Professor Kathy Prihoda engages her nursing students with at-risk, pre-school populations through Head Start partnerships led by the Roman Catholic Diocese of Trenton, N.J. and the Center for Family Services, which oversees pre-school programs across the city of Camden and across Camden County, N.J.

Young Mothers and Children

Professor Wanda Williams and her students work with young mothers enrolled in the TIP program – a federally-funded initiative to improve parenting skills and offer welfare-to-work support to expectant women and new mothers. Dr. Williams' research interests include using a faith-based approach to offer health behavior interventions for African American girls and women.

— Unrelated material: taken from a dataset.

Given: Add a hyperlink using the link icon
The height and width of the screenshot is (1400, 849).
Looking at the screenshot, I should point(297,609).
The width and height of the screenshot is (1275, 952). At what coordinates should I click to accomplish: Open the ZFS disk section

Food Deserts, Nutrition, and Obesity

In Camden, just one supermarket serves the city of 77,000 people – many of whom live in poverty. Professor Kathy Jackson works with the New Jersey Farmers Against Hunger and the Housing Authority of the City of Camden to make fresh produce affordable and accessible across neighborhoods in Camden, with the goal of addressing hunger and poor nutrition.

Connecting Lots to Improve Quality of Life

Dr. Marie O’Toole serves on the Executive Committee of Get Healthy Camden, a project of the Camden Collaborative Initiative, a consortium of agencies that seeks to improve the quality of life in Camden. One recent effort, ‘Connect-the-Lots,’ is a community-driven initiative to activate Camden’s vacant lots to promote access to healthy recreation, arts, and culture.

Our Neighbors in Need

Professor Patricia Suplee, a nationally-recognized expert in maternal health and nursing education, has devoted her career to helping our neighbors in need across the City of Camden. Suplee and her junior year students regularly partner with the Cathedral of the Immaculate Conception to deliver health education, screenings, and hot meals to local parishioners, neighbors, and homeless people throughout the year.